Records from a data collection
---------------

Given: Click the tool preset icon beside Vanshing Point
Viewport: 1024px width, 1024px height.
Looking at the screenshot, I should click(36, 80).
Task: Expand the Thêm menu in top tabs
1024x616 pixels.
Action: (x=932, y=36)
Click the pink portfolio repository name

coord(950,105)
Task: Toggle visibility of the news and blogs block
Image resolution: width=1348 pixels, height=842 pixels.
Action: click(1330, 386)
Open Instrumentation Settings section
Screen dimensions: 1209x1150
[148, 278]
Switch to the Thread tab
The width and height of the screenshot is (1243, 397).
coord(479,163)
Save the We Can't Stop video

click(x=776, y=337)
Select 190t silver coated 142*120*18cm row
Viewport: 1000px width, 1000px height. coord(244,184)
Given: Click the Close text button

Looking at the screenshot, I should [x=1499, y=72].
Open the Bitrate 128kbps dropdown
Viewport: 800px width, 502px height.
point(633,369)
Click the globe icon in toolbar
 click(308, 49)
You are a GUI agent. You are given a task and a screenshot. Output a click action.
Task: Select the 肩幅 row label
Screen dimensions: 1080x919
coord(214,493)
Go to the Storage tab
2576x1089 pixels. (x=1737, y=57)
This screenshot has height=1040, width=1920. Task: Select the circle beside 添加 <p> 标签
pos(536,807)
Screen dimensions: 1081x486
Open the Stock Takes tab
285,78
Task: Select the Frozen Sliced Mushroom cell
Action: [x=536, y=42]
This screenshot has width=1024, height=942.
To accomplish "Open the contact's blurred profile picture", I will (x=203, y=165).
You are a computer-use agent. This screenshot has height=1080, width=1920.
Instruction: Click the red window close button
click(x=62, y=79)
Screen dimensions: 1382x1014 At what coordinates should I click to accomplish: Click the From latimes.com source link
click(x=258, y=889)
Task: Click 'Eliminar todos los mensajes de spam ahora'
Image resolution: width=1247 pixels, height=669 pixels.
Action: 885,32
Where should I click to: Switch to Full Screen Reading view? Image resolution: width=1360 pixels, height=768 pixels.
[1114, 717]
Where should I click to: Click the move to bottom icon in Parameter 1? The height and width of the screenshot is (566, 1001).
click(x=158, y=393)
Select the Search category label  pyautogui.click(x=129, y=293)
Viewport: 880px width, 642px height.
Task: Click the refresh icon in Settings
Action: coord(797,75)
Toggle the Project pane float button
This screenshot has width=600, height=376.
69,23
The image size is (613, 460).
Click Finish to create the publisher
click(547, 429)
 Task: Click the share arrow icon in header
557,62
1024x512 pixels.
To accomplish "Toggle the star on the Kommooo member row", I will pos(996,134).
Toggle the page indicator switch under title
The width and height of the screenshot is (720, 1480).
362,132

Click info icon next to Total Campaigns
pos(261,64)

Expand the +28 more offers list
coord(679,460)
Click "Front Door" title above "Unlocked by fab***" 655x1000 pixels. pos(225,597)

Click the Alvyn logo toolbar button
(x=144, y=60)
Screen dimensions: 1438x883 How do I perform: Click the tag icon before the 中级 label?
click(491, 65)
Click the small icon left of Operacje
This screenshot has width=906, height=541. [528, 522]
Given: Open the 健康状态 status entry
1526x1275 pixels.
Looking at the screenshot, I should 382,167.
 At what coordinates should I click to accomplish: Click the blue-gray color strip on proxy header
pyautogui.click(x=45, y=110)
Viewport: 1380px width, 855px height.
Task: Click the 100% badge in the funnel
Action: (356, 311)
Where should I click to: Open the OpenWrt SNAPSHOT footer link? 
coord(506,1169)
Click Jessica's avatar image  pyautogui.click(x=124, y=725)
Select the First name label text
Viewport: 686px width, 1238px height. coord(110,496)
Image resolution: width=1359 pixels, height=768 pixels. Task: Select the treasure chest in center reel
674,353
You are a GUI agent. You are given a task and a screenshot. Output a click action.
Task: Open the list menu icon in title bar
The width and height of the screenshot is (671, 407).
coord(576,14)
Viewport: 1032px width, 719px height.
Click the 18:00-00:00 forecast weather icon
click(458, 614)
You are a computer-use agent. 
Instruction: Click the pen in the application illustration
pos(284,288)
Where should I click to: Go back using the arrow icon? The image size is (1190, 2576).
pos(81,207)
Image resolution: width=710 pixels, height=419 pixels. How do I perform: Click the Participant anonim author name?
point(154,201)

---------------

Problem
Look through the entries, and return every line that the word "computer" appears in.

Task result
You are a computer-use agent. This screenshot has height=1080, width=1920.
You are a computer-use agent. 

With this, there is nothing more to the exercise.